**Task set**:
[A] Reproduce the stretch of the iPod music-storage thread from "i have a play" through "your fine there.".
[B] Pick up the iPod music-storage thread after its final post and extend it.

**Selection**:
My Music

Discussion in 'iPod' started by XxCH3AT3RxX, Nov 26, 2007.

  1. XxCH3AT3RxX macrumors regular

    Joined:
    Nov 16, 2007
    #1
    Okay I do not know the right amount since I am not on my PC to see. But I have a little less than 200 songs and already 800MB of space or so is taken up. Remember give or take a bit since I am not looking at my computer. All my music is just regular length songs and all 192KBs - 220KBs. They are .MP3. I was wondering is that a lot of space already taken up with less than 200 songs? I do not have an iPod yet I am just setting up my iTunes with the music I want. So if this is too much space for so few of songs is there a more compressed format iPod reads or a way to convert this mass of songs all at once to a lower bitrate like 192KBs since I know a lot of songs are above that or mayber below 192KBs? I just do not want the quality getting poor. I ordered the iPod classic 80GB and I know that is a lot of space but I am just thinking for down the road. Thanks everyone. I couldn't get the right numbers since I am on my PS3 typing this on a keyboard, sorry.
     
  2. bokdol macrumors 6502a

    bokdol

    Joined:
    Jul 23, 2002
    Location:
    VA
    #2
    that seems about right.
    i have a play list with 123 songs and it come out to 695 MB.
    they rage from 190 to 320 bit rate.
     
  3. SXR macrumors 6502a

    SXR

    Joined:
    Nov 20, 2007
    Location:
    Netherlands
    #3
    I think thats ok , I have the same , there will fit around 400 - 500 songs on my 2GB iPod. So your fine there.
     
  4. XxCH3AT3RxX thread starter macrumors regular

    Joined:
    Nov 16, 2007
    #4
    Okay now that I am on my computer it is:

    162 Songs - 9.8 hours - 850.5MB

    That seems like a large amount of space for so few of songs, but as you guys say it might not be. And all these songs have album art since I got an iPod Classic on Xmas so that might be taking some space up too.

**Extracted records**:
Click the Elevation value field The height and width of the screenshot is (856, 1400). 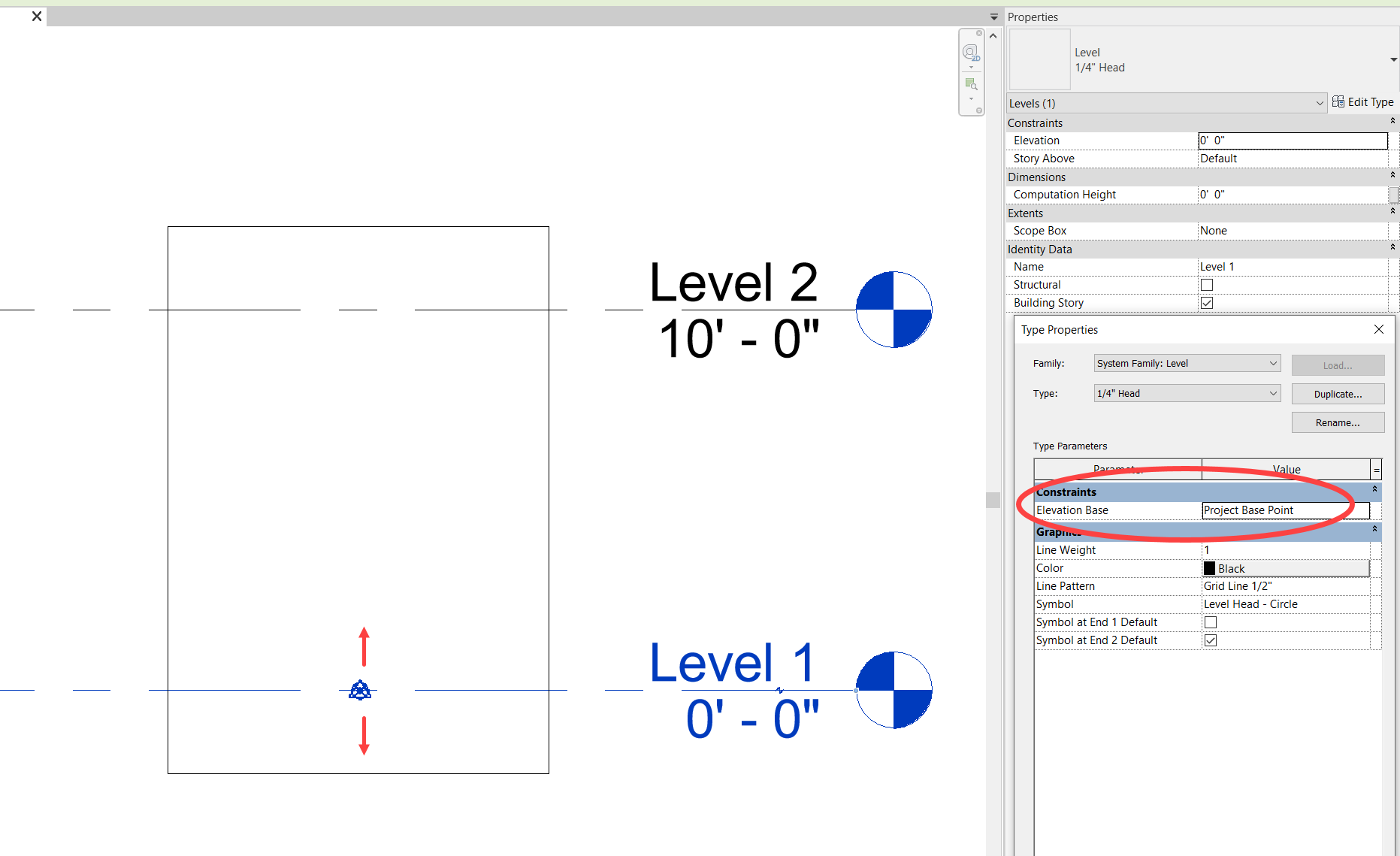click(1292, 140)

==

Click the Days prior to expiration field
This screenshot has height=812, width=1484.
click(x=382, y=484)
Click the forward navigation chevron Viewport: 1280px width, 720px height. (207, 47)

**Responses to the exercise**:
[A]
i have a play list with 123 songs and it come out to 695 MB.
    they rage from 190 to 320 bit rate.
     
  3. SXR macrumors 6502a

    SXR

    Joined:
    Nov 20, 2007
    Location:
    Netherlands
    #3
    I think thats ok , I have the same , there will fit around 400 - 500 songs on my 2GB iPod. So your fine there.

[B]
     
  5. Tom B. macrumors 65816

    Tom B.

    Joined:
    Mar 22, 2006
    Location:
    London
    #5
    Well 162 songs at 850.5MB means the songs are only an average of 5.25MB per song, which is normal. I don't think you have anything to worry about, especially with an 80GB iPod classic.
     
  6. ataboc macrumors 6502

    Joined:
    Nov 27, 2007
    Location:
    Ca
    #6
    yeah you don't have anything to worry about, 80 gigs is plenty!
    you've also got good bitrates. i don't like aac at 128kbs. i can def hear a difference between 128 and a quality Lame V0 rip. here's a guide from another forum:


    This tutorial is meant to teach people how to identify the settings used to encode MP3s. In particular, this is useful if you need to identify whether an album is V0, V1, V2, etc.

    The first step is to download Dnuos. The GUI version for OS X is not yet ready, so I'll show you how to use the command line interface. I'm using the latest version as of this posting, 0.94, which is available here.

    Unarchive the .tar.bz2 file into a folder. I will assume that the folder is called dnous-0.94 and that it is located on your desktop. If you can't handle this much, message me and I'll try to help you out.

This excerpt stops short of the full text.